日米間で拡大抑止をめぐる意思疎通をさらに深める必要がある[2023年5月19日](C)時事

 

大量報復戦略と日本・沖縄

 冷戦初期の1950年代にアメリカが採用した核戦略は、「大量報復戦略」と呼ばれるものであった。

 大量報復戦略とは、東側が西側に侵攻を開始し、たとえそれが核ではない通常戦力によるものであったとしても、東側に対しただちに大量の核の雨を降らせて報復するとするものである。このような大量報復戦略は、東西両陣営が対峙し合う正面であったヨーロッパにおいて、ソ連を中心とするワルシャワ条約機構軍が西ヨーロッパに侵攻することを抑止するのに有効だと考えられ、アイゼンハワー政権で採用された。

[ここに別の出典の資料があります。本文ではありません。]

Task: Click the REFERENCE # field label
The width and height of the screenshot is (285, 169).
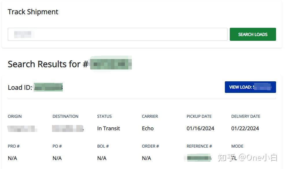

 当時は、大陸間弾道ミサイル(ICBM)であるミニットマンや、潜水艦発射型弾道ミサイル(SLBM)のポラリスなどの長距離型の戦略核ミサイルの製造・配備がまだ黎明期にあった。そのため、大量報復用の核として想定されていたのは非戦略核であり、射程が短いので敵対国に近接する地域に前方配備しておく必要があった。たとえば西ヨーロッパでは、1955年に西ドイツに核が配備された。